Data extracted from a collection:

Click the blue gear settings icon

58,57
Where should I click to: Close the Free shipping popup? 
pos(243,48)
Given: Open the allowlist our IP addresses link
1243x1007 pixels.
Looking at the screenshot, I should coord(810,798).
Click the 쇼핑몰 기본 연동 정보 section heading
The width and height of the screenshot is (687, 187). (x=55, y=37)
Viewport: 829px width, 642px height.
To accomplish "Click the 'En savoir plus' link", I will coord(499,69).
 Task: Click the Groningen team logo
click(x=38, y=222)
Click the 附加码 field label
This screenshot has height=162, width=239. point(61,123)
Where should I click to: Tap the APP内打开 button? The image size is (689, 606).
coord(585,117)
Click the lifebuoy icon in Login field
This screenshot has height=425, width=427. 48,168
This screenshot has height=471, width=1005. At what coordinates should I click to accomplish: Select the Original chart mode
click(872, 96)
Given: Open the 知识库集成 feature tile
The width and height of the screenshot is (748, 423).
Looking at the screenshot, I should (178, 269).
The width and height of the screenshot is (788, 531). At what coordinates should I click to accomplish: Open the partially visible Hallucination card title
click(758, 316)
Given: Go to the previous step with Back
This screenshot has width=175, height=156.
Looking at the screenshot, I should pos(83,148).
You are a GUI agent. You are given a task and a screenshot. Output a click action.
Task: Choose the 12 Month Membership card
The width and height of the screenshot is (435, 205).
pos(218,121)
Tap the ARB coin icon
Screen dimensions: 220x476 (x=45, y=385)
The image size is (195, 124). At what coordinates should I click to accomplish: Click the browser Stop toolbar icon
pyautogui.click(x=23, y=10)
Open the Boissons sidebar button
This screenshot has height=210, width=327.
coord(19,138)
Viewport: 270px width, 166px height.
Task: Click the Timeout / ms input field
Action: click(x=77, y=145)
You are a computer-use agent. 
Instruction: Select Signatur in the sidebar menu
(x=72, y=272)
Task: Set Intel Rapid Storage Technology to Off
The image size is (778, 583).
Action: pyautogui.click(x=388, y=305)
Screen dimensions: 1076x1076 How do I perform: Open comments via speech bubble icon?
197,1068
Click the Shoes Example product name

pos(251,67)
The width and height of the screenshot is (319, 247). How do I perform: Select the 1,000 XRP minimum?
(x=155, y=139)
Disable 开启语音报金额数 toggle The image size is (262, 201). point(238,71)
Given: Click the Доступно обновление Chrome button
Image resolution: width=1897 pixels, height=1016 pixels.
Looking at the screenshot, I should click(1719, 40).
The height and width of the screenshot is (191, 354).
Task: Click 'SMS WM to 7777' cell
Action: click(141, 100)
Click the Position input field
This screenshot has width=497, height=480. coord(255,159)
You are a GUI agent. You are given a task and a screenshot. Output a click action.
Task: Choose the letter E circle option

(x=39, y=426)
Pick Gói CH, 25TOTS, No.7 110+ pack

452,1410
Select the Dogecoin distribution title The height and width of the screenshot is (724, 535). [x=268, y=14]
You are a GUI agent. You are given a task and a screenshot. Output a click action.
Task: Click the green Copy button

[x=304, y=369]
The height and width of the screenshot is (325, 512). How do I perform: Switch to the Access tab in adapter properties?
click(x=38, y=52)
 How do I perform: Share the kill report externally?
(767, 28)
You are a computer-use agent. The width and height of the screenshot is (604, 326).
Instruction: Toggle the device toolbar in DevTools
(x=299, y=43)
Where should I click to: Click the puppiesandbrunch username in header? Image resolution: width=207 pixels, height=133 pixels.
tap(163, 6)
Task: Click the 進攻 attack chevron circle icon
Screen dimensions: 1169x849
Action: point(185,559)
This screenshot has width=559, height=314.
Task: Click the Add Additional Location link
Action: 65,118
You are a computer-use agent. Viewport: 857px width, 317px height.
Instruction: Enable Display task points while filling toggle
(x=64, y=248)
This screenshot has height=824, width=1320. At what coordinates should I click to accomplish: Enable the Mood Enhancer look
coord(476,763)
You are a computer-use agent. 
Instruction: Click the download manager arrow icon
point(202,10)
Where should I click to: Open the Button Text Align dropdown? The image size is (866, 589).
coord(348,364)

◆ **Brief**
Your answer must consist solely of the lines from the top of the entries above through the line containing "Given: Open the 知识库集成 feature tile", copied exactly, both ends included.

◆ **Result**
Click the blue gear settings icon

58,57
Where should I click to: Close the Free shipping popup? 
pos(243,48)
Given: Open the allowlist our IP addresses link
1243x1007 pixels.
Looking at the screenshot, I should coord(810,798).
Click the 쇼핑몰 기본 연동 정보 section heading
The width and height of the screenshot is (687, 187). (x=55, y=37)
Viewport: 829px width, 642px height.
To accomplish "Click the 'En savoir plus' link", I will coord(499,69).
 Task: Click the Groningen team logo
click(x=38, y=222)
Click the 附加码 field label
This screenshot has height=162, width=239. point(61,123)
Where should I click to: Tap the APP内打开 button? The image size is (689, 606).
coord(585,117)
Click the lifebuoy icon in Login field
This screenshot has height=425, width=427. 48,168
This screenshot has height=471, width=1005. At what coordinates should I click to accomplish: Select the Original chart mode
click(872, 96)
Given: Open the 知识库集成 feature tile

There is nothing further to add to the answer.